[Data entries]
>>>>
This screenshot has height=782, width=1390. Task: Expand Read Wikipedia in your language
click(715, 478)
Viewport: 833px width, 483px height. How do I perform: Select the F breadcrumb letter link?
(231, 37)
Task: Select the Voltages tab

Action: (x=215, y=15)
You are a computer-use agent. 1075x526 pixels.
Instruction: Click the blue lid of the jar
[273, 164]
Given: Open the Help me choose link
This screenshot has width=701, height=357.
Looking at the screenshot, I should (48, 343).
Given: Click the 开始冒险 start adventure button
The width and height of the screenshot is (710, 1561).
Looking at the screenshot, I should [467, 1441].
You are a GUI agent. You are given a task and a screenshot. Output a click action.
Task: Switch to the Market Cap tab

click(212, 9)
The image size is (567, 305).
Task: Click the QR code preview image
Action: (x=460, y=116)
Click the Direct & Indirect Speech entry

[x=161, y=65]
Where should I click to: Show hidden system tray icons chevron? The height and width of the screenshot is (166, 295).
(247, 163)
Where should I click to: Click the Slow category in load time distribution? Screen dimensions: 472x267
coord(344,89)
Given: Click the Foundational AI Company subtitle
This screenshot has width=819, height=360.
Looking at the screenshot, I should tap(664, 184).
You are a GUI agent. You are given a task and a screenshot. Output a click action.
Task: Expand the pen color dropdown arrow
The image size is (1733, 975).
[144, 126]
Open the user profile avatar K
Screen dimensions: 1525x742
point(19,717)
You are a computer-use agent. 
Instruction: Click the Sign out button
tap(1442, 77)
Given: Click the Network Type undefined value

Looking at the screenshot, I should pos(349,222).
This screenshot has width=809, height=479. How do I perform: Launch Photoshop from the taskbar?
<<<<
Prompt ::
Copy out the data word for word, starting at the line that contains "Given: Click the Network Type undefined value" and continuing through the last line of the data.

Response to the task ::
Given: Click the Network Type undefined value

Looking at the screenshot, I should pos(349,222).
This screenshot has width=809, height=479. How do I perform: Launch Photoshop from the taskbar?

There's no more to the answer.